» **STATED GOAL**: Convert the part of the material that opens with the line containing "Task: Click the tag" and closes with the line containing "Action: [91, 177]" into a two-column CSV with the headers instruction and response, one row per item, each value in a single quoted field with line breaks replaced by spaces. Omit the pictures.

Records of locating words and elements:
--- START ---
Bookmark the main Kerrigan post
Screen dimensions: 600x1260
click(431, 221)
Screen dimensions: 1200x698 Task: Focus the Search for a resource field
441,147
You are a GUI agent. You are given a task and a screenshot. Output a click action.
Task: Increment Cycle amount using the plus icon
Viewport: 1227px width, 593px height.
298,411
--- END ---
--- START ---
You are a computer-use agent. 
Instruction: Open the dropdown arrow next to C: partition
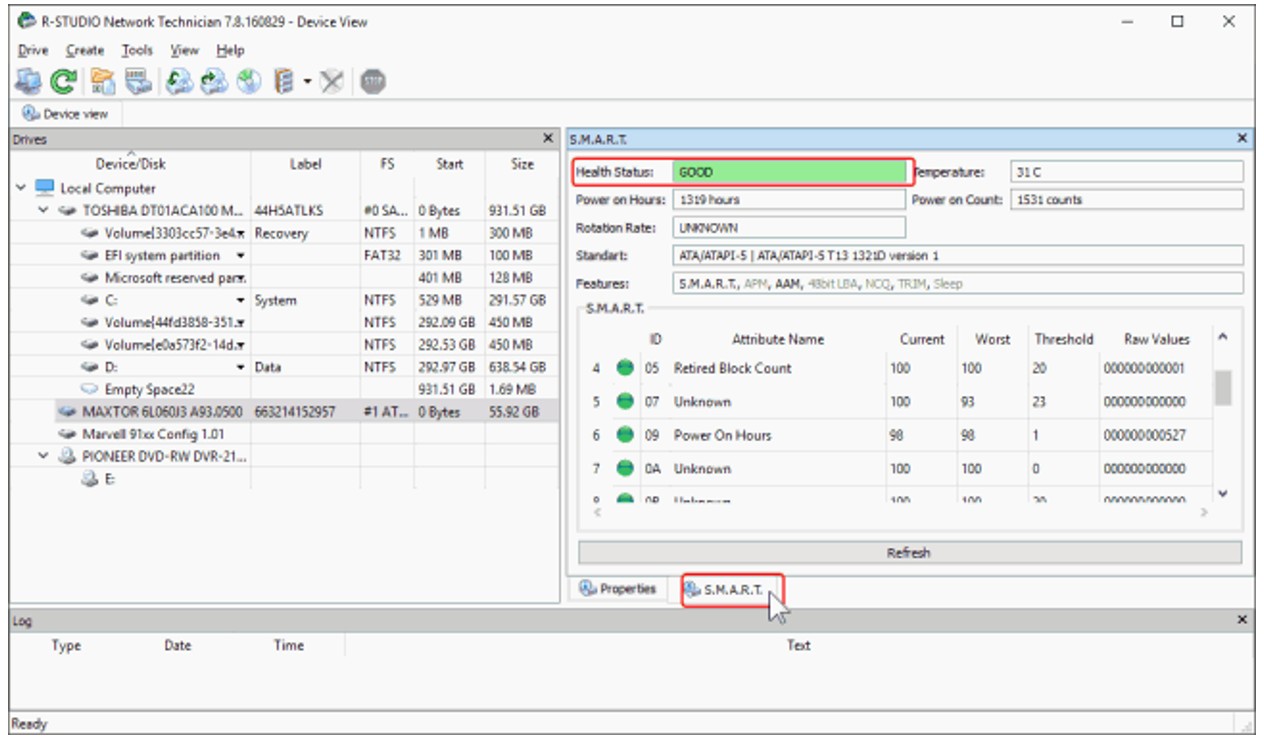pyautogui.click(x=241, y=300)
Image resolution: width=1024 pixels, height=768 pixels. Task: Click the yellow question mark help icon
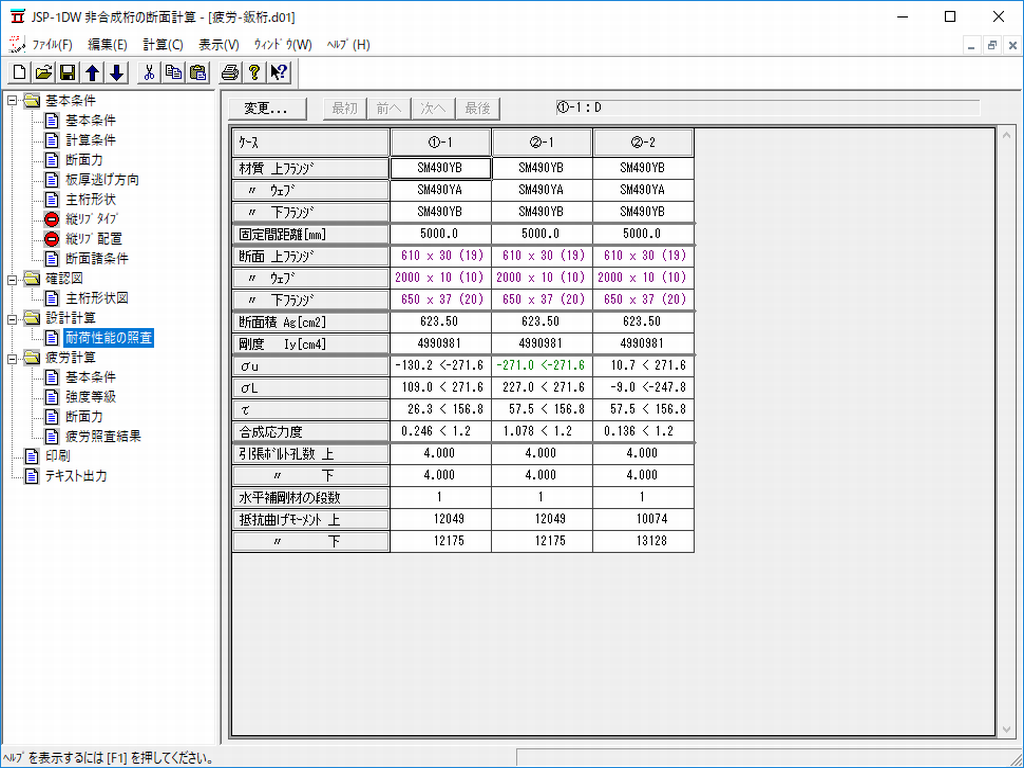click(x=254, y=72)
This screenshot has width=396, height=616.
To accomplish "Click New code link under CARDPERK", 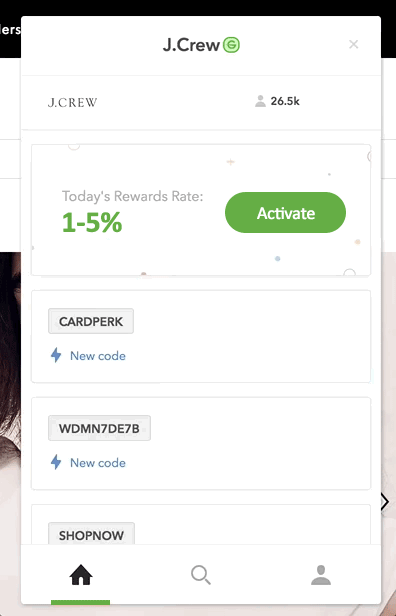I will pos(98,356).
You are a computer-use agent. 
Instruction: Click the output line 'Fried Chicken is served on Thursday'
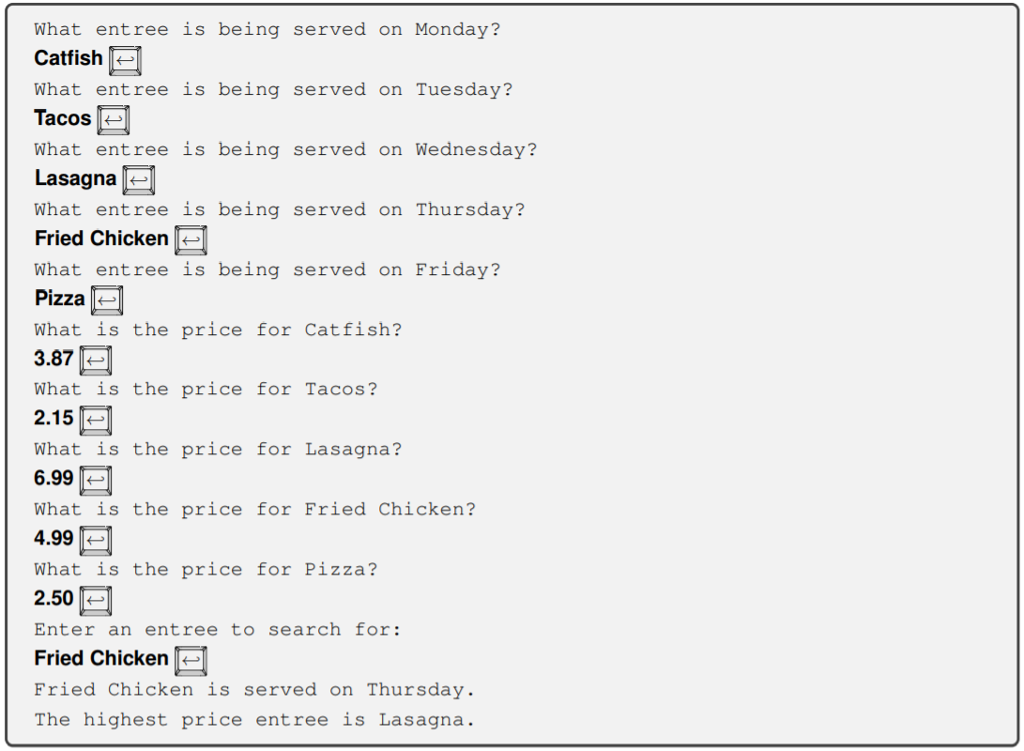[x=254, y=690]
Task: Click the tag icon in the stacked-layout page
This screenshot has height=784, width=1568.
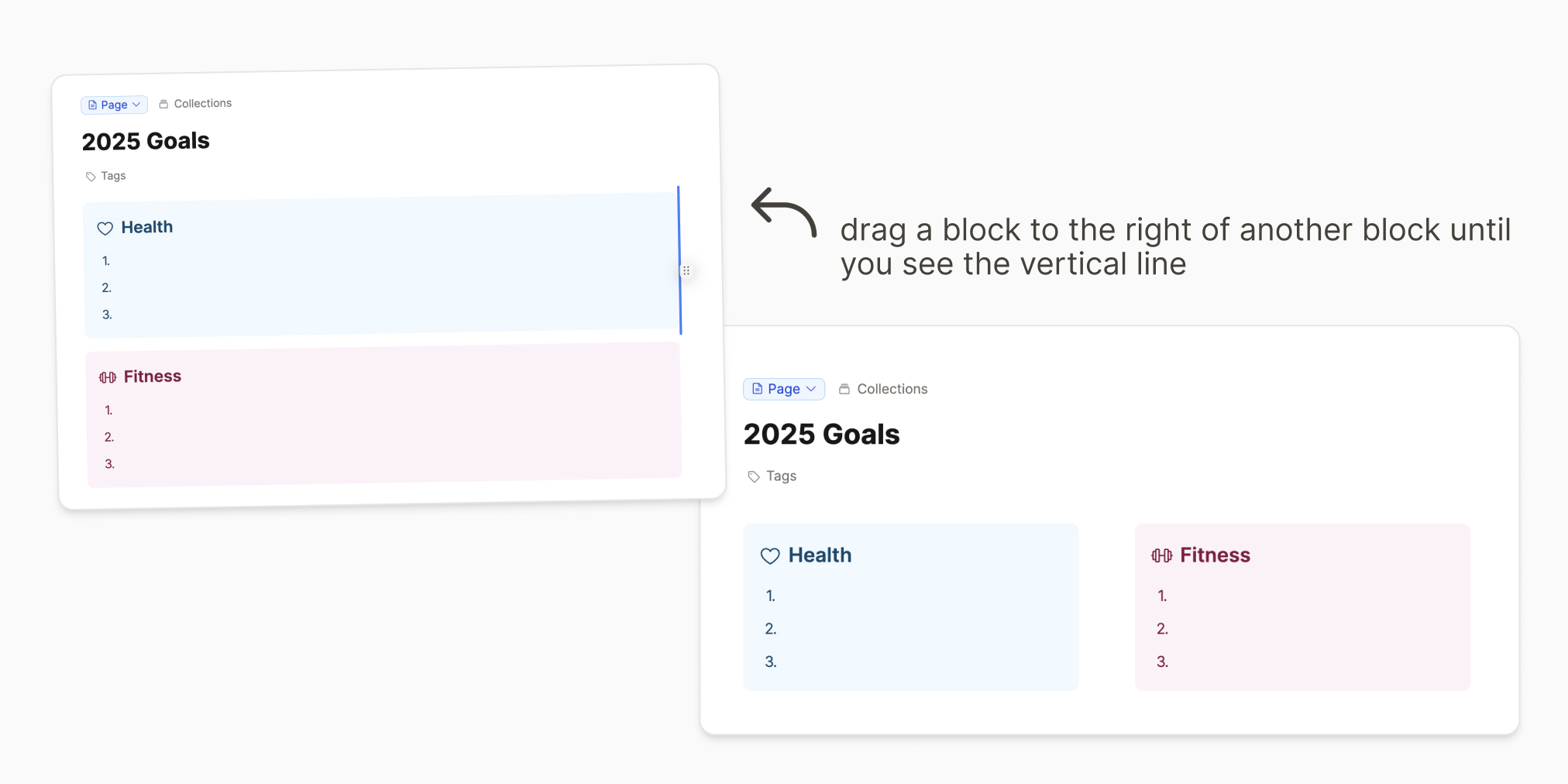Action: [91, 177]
--- END ---
--- START ---
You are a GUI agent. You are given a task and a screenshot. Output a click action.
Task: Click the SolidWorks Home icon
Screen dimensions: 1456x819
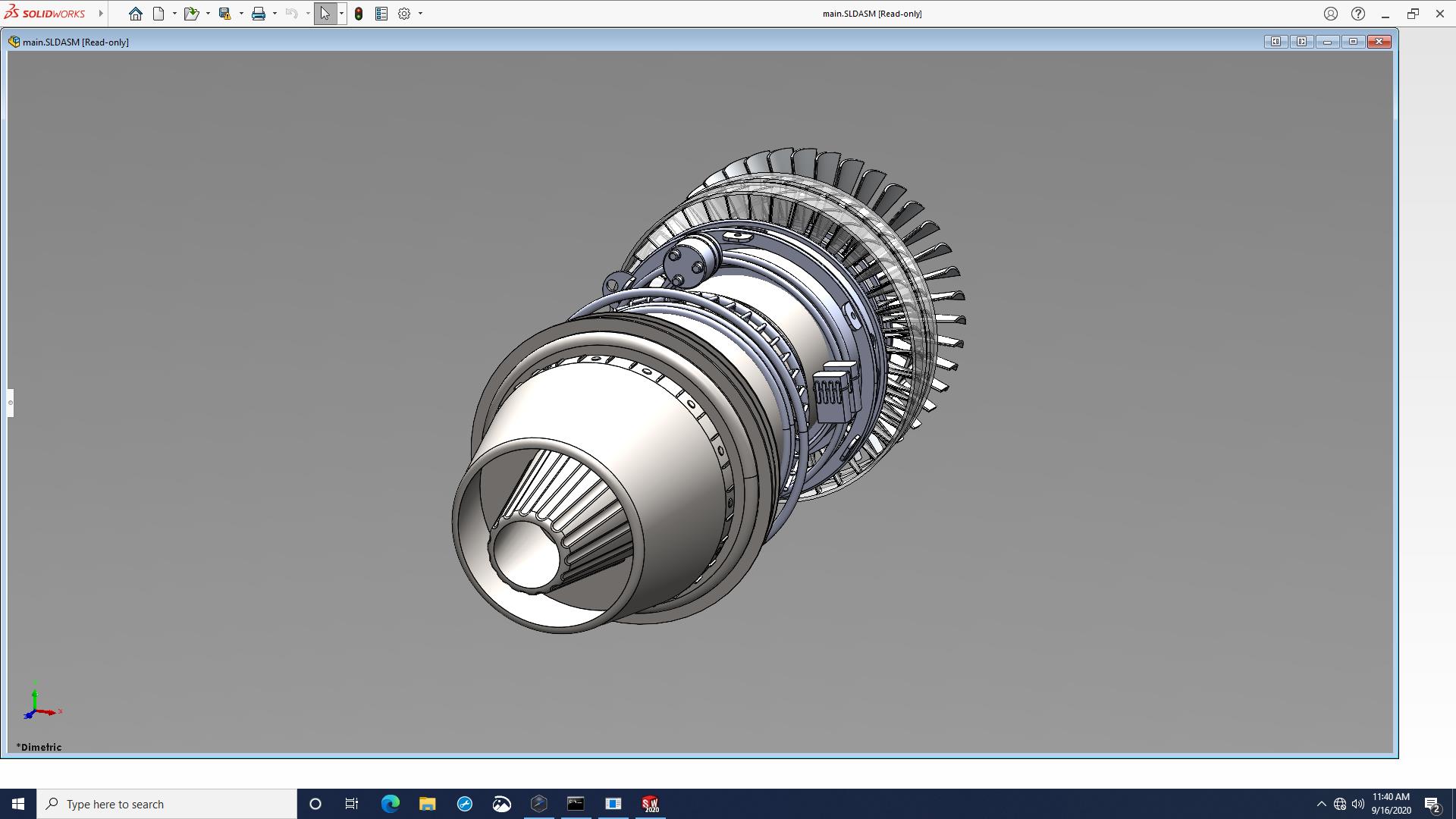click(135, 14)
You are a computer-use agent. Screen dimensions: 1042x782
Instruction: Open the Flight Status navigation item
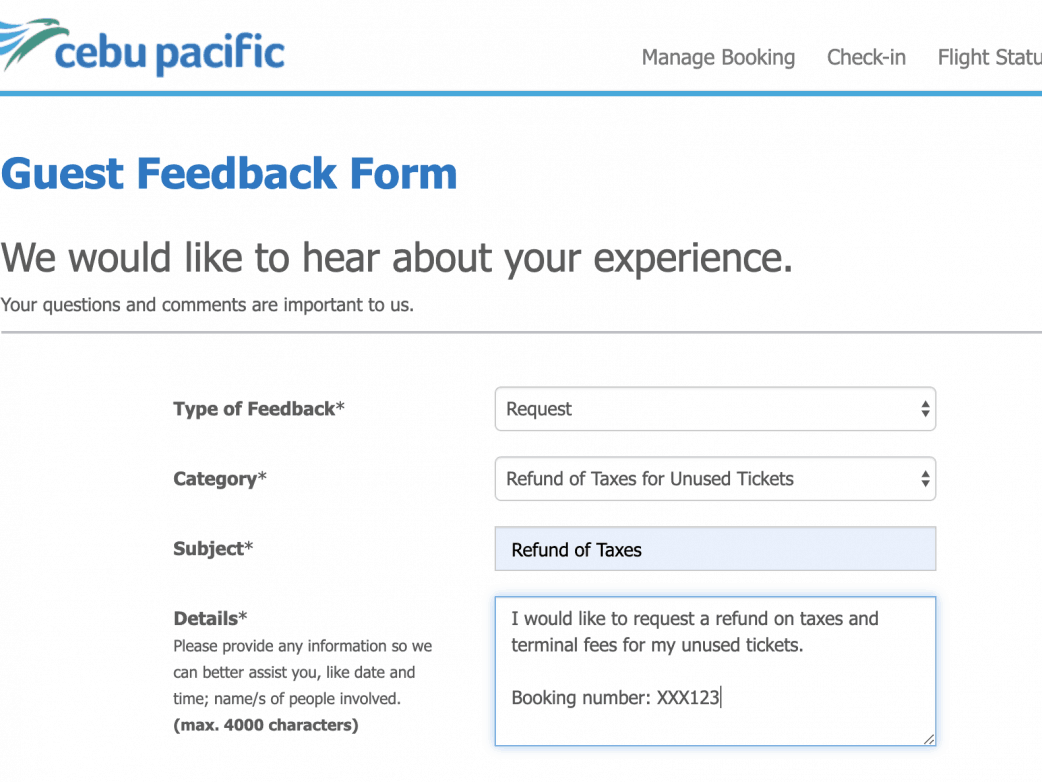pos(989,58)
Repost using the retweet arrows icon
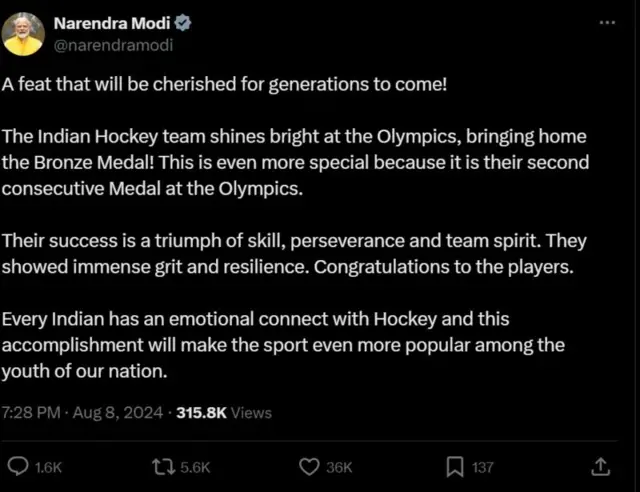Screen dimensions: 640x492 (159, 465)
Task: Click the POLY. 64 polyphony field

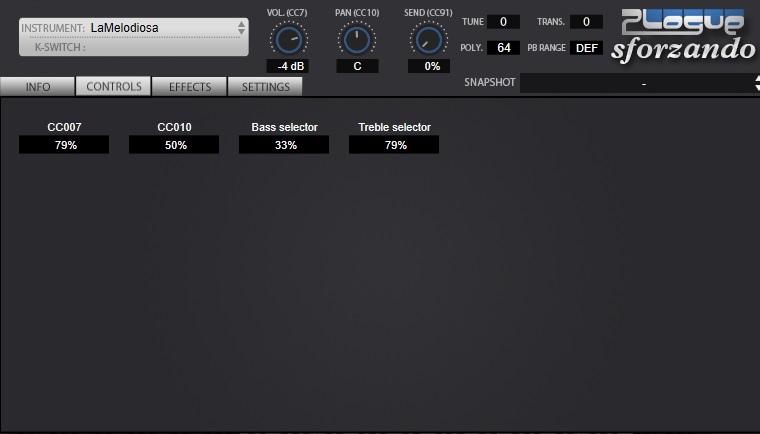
--- END ---
» **EXERCISE ANSWER**:
instruction,response
"Task: Click the tag icon in the stacked-layout page This screenshot has height=784, width=1568.","Action: [91, 177]"